Also Adrian Welch near White Rose Way in Doncaster will do the glass for £15 + VAT. I’ll be calling there for mine soon.
If going for a 600x300x300 tank using front and back on side of base and ends on top and using 4mm glass you would have the following size pieces.
Base 600×292
2x Sides at 296×292
Front/back 600×300
The base is full length but minus 2x 4mm for front and back panel.
The sides fit inside the U shape by the front back and base so its minus 4mm vertically and 2x 4mm front to back
the front and back panels are full size.
Now while when I made the tutorial I used 4mm glass and 4mm will hold just fine at 600x300x300 I made the tank braceless which does lead to a slight bowing of the front and back panel. Nothing to worry about but its not perfect so I’d be tempted to use 5mm glass and adjust accordingly or add at least a front and rear full length brace.
If you use proper aquarium silicone it lasts a good few years I’ve got a 4x2x2 quarantine tank that has been siliconed for about 10 years and is still leak free. It does eventually harden and go off when it’ll need stripping and repairing but that’s only really the surface silicone not the stuff between joints.
Just remember don’t push the panels too firmly together you want a good amount of silicone left between the joints if you push it too hard it all squeezes out and you get a dodgy joint. Some people on bigger tanks use a credit card to act as a spacer. Now that’s up-to you and on a small tank like this its not vital but its something to bear in mind.

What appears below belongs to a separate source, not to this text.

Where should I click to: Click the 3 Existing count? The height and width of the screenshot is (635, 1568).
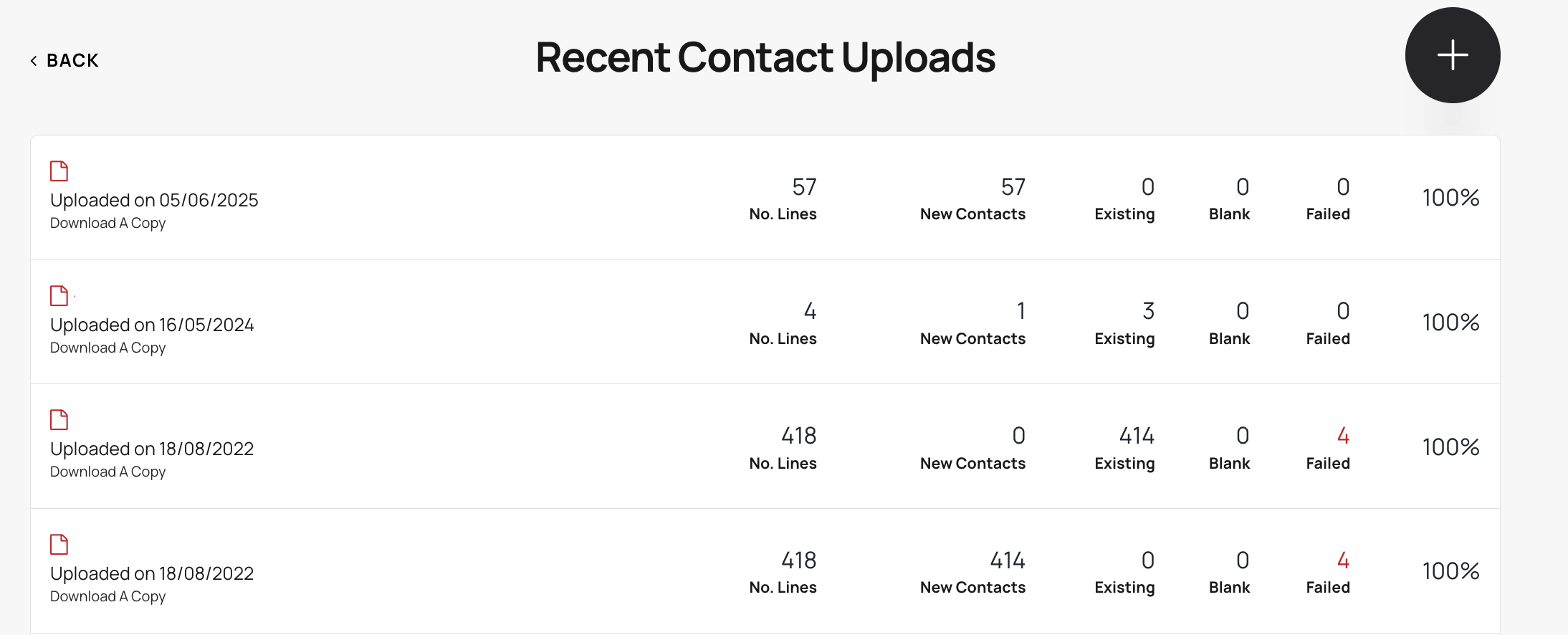(x=1148, y=311)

I’ve never tried Adrian Welsh I use either Roundbrand glass in Armthorpe or if I want a nice beveled edge finish not just cut then I’ll use AK glass in Bently. AK can also do cool inner cut outs and bevels which is handy if you’re making condensation trays like I recently had done for the lounge tank.
The best explanation i have ever seen in the internet.
Hi,
Great tutorial, this has inspired me to build my own tank (albeit for gerbils, not fish!). I too am based in South Yorkshire (Sheffield). I was wondering who you used to get / cut your glass and how much it was if you dont mind me asking?
Thanks in advance, Chris
I get my glass from a little place in Armthorpe (Doncaster) the glass for the 2x1x1 shown in the post cost £22 cut and polished around the edges. It was only standard float glass though and quite thin as I was experimenting with the zero silicone style build.

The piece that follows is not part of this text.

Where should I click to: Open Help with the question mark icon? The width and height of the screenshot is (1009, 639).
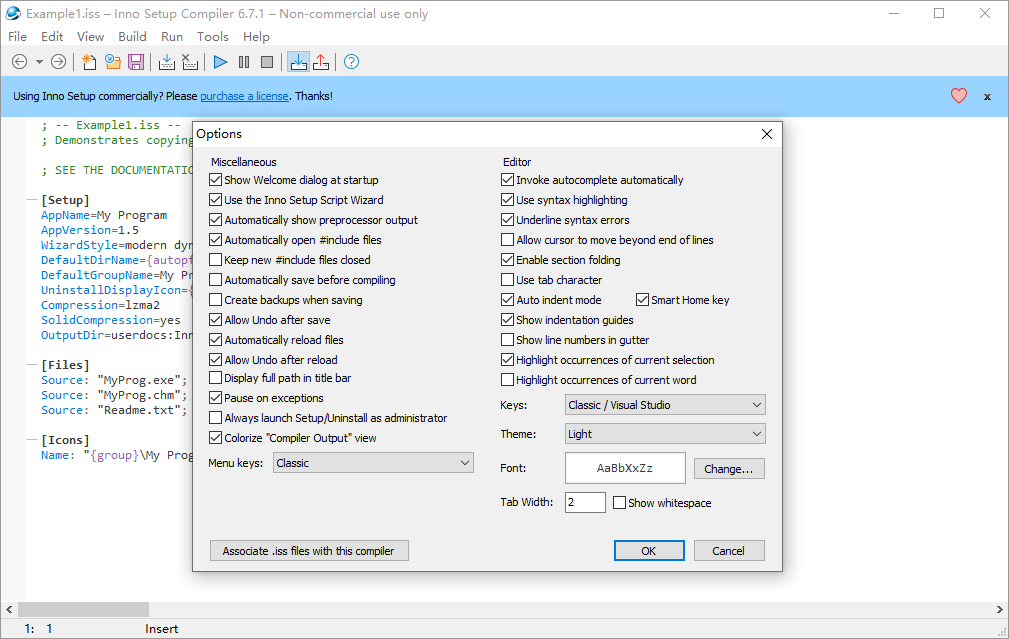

I plan on doing another tank build post at some point in the future after some new tools have turned up for doing silicone edges hopefully making it even easier to do.
Thanks, did you use a special type of silicone? or just the sealant type stuff you can pick up from Wickes etc..?
One other thing about the glass, did you buy tempered (or any other kind of treatment) glass? As there wont be any weight on the glass from water I’ll easily get away with 4mm.
Cheers, Chris
You have to use special aquarium safe silicone for aquatics but if its just for gerbils you can probably get away with just normal clear silicone however there is no real difference in costs between aquarium safe and normal so perhaps go with the safe stuff just incase. never know gerbils may eat at it?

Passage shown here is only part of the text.